Hawaiian mollusks and CTAHR scientists are unlikely allies in the battle against an invader that threatens agriculture and human health worldwide. Prolific breeders and voracious eaters (known to feed on at least 500 types of plants), African land snails are listed among the Global Invasive Species Database’s top 100 invasive species and ranked 10th on the U.S. Department of Agriculture’s list of priority quarantine gastropods.
But these snails not only wreck havoc on Hawai‘i crops; they also harbor the “rat lungworm” parasite Angiostrongylus cantonensis. When accidentally consumed, this parasitic nematode can trigger meningitis, swelling of the brain and spinal cord. Once active in the central nervous system, the parasite can cause permanent brain damage and retardation.

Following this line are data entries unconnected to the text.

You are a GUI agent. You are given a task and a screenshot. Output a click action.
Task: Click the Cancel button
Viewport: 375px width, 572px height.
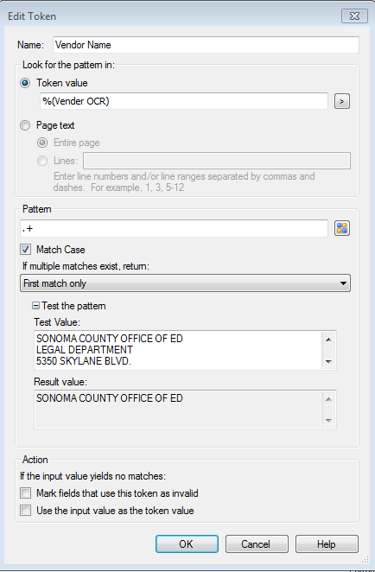[257, 543]
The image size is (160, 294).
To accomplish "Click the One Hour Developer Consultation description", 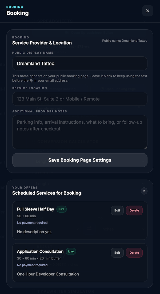I will [48, 274].
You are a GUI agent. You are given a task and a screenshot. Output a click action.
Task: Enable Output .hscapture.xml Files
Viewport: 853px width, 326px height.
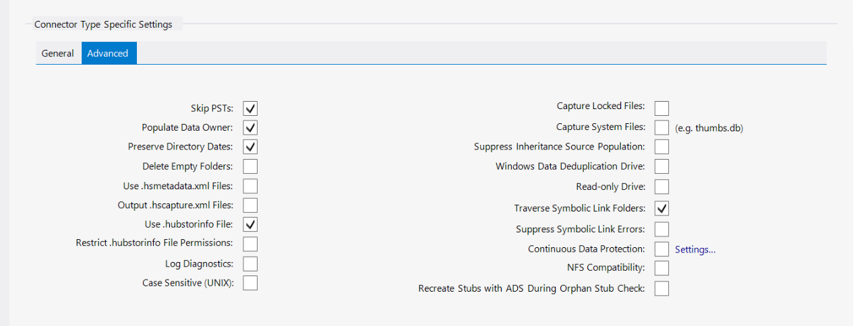[x=250, y=205]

Unfortunately, the pesticides developed to combat the land snails, such as malathion, are also toxic to humans and pets. And importing predator snails may introduce new threats to already endangered native snail species. So molecular bioscientists are looking at endemic Hawaiian cone snails, whose venom is capable of incapacitating human beings and potentially causing death, for clues to a natural, biodegradable molluscicide.
Molecular Biosciences and Bioengineering (MBBE) doctoral candidate Zachary Bergeron screens the venom of the Conus textile marine snail to identify prospective compounds. Cone snail venom is an ideal candidate, he says, because it has been evolutionarily tailored to incapacitate the other marine mollusks C. textile preys on.
Zachary uses a fluorescent assay, a novel tool developed in the laboratory of his advisor, Assistant Professor Jon-Paul Bingham. Biofluorescence serves as a sort of molecular light bulb for measuring the activity of peptides. Peptide toxins are short strings of amino acids that are chemically similar to proteins. They give snake, spider, scorpion, and snail venom its punch by targeting ion channels that regulate physical processes in the nervous system.
Zachary is looking for bioactive molecules that could be potential building blocks for safer, more targeted pesticides for agricultural pest control, but the process also has implications for pharmaceutical development.
In recognition of the caliber and potential community benefit of his work, Zachary recently received the 2013 CTAHR Research Symposium Best PhD Oral Presentation Award and the ARCS Foundation’s Helen Jones Farrar and Honolulu Scholar of the Year Awards.